User:DarTar/Data model feedback

From biodiversity citizen science
< User:DarTar
Revision as of 00:33, 5 January 2020 by DarTar (talk | contribs) (initial feedback)
(diff) ← Older revision | Latest revision (diff) | Newer revision → (diff)
Jump to navigation Jump to search

Some feedback on the data and data model as of January 4, 2020.

Observation entities

Item description
I feel a description like "Observation of Diodia virginiana" may not be persistent if the ID changes, however a description like "iNaturalist observation by dartar" should be in principle persistent. Is the rationale to add the taxon to make the items searchable?
Observed on
Is there a reason why the time is stripped? I see the iNat API gives a full timestamp as a response, e.g. "time_observed_at": "2019-12-28T21:22:10-05:00"
Observer
Can you strip the full URL and just leave the username
Scientific name
If you have it in the observation data, it would be useful to store the most recent, observation-level taxon ID in the observation record itself, instead of just resolving to the QID of the taxon.
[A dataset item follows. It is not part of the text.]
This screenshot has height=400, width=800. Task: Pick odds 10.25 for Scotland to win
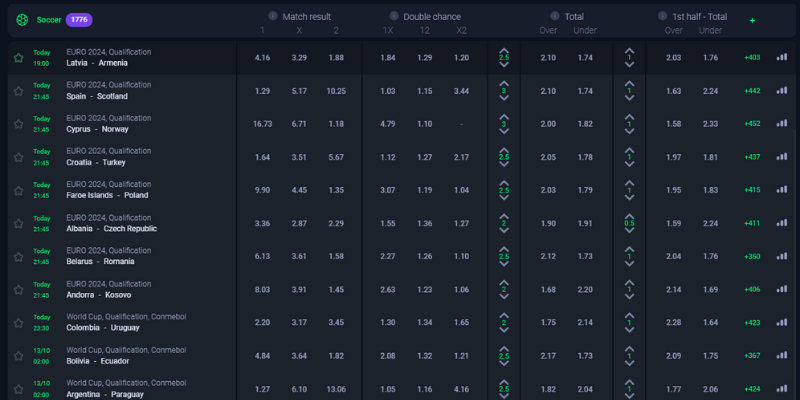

This will allow to query/filter directly the observation records.

Taxon entities

Taxon hierachy
I don't know what you can / want to retrieve about taxa but it would be fantastic to have at least the following represented:
  • the iNat taxon ID as a statement
  • a link to the parent taxon
  • a statement with the parent taxon ID
  • some basic ID mapping (GBIF / Wikidata for starters?)

Wikibase data model

Instance of?
Isn't it useful to have a notion of an Instance of to separate different types of entities?
Multi-language support
In my opinion, there's no need to have multiple languages in the Wikibase data model, IMO, since an observation will likely just include structured data. The only exception would be for taxon entities if you're planning to ingest localized common names.

Data

CC0 or all observations?
The data is too sparse to do meaningful analyses and queries. The most common taxa have less than 300 data points, I would consider ingesting the entire iNat data dump from GBIF and maybe creating a smaller instance with the exact same data model for fast prototyping / debugging.